## Exercise objective
Arrange the part of the rows below that opens with the line containing "Image resolution: width=1080" and closes with the line containing "[x=343, y=311]", both lines included, as a numbered list, leaving out any blank lines.

## The records
----------------

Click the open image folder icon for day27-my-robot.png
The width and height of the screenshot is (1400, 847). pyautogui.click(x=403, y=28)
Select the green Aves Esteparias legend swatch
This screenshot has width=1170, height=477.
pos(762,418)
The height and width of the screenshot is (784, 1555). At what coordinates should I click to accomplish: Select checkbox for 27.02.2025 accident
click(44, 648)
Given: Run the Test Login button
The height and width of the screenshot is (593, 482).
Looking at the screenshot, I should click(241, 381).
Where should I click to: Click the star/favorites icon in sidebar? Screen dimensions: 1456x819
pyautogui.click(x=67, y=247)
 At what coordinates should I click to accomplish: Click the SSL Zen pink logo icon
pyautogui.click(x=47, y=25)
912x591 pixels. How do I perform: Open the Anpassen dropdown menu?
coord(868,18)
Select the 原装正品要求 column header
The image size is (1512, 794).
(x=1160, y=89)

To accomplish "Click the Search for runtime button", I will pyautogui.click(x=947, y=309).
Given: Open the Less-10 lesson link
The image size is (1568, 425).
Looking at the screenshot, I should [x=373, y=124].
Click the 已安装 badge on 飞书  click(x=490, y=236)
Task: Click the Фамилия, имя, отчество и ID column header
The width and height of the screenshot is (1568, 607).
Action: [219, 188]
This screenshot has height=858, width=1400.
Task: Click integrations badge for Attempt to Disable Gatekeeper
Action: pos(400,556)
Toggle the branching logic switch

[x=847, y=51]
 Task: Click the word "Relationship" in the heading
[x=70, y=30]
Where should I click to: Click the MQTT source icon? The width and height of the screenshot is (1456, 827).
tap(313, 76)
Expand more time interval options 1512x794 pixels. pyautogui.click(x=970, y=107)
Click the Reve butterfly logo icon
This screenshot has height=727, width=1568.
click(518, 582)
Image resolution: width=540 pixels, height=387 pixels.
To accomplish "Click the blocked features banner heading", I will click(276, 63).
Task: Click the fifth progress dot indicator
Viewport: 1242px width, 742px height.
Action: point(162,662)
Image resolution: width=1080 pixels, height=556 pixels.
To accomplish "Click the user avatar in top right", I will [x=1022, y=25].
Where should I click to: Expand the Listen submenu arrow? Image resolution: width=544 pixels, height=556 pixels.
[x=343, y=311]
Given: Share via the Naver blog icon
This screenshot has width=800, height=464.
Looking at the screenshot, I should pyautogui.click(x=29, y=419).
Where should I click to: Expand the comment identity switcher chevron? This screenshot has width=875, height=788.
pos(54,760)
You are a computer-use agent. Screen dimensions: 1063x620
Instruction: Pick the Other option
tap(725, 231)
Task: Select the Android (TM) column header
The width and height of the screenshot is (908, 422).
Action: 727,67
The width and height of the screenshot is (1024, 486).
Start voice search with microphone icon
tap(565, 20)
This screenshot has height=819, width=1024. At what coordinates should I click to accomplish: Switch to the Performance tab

----------------

## Answer for this exercise
1. Image resolution: width=1080 pixels, height=556 pixels.
2. To accomplish "Click the user avatar in top right", I will [x=1022, y=25].
3. Where should I click to: Expand the Listen submenu arrow? Image resolution: width=544 pixels, height=556 pixels.
4. [x=343, y=311]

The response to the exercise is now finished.